Top of Given records

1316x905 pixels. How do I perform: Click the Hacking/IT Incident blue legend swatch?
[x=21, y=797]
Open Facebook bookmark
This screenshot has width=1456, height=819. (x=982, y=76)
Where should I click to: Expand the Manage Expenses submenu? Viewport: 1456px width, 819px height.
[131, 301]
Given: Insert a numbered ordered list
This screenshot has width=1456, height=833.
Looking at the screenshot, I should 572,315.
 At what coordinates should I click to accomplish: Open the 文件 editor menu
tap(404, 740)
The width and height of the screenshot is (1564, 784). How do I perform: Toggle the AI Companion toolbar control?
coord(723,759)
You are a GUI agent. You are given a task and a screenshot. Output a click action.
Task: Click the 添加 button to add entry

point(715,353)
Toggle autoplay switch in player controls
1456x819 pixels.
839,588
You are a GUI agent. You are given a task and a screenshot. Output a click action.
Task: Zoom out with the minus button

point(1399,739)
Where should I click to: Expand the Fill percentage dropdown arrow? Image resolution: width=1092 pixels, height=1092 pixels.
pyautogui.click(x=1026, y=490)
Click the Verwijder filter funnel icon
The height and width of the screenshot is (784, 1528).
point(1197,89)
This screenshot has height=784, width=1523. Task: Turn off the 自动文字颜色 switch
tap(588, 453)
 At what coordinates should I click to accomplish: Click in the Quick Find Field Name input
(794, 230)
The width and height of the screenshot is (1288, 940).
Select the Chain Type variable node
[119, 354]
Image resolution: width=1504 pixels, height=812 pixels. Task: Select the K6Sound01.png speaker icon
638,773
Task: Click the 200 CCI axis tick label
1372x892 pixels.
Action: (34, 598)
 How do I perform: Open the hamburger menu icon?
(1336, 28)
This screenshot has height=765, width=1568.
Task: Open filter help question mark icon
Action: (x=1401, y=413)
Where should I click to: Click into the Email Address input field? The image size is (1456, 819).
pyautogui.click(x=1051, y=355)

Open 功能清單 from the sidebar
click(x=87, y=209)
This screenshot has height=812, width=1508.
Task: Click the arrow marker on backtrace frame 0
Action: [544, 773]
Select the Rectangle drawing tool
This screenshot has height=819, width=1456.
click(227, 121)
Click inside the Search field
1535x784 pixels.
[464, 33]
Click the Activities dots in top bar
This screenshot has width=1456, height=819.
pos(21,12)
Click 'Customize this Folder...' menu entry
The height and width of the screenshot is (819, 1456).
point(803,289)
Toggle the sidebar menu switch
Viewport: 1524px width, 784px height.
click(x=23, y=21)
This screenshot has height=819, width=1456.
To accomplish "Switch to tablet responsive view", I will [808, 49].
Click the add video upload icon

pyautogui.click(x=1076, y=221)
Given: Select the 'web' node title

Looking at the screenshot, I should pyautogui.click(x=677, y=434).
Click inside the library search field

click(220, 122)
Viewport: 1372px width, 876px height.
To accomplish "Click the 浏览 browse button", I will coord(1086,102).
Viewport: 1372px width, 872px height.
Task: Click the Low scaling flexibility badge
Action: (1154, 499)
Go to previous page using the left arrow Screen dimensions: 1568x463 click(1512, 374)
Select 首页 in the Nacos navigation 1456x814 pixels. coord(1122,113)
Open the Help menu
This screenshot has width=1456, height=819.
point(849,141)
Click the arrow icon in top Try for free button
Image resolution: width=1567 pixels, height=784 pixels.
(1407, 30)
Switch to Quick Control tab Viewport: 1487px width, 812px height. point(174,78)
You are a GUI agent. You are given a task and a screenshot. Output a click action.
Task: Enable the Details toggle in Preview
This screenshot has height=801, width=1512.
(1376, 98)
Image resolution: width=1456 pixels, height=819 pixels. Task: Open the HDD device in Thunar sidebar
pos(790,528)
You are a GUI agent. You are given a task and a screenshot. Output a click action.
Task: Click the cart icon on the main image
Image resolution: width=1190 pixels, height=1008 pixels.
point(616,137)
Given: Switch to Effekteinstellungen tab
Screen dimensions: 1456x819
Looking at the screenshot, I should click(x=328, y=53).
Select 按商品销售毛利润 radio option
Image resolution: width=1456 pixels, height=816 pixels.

Bottom of Given records

- Exercise details: Once the line with "Given: Select the 'web' node title" is found in the records above, print exactly that line and every line after it through the line with "Open the Help menu".

- Response:
Given: Select the 'web' node title

Looking at the screenshot, I should pyautogui.click(x=677, y=434).
Click inside the library search field

click(220, 122)
Viewport: 1372px width, 876px height.
To accomplish "Click the 浏览 browse button", I will coord(1086,102).
Viewport: 1372px width, 872px height.
Task: Click the Low scaling flexibility badge
Action: (1154, 499)
Go to previous page using the left arrow Screen dimensions: 1568x463 click(1512, 374)
Select 首页 in the Nacos navigation 1456x814 pixels. coord(1122,113)
Open the Help menu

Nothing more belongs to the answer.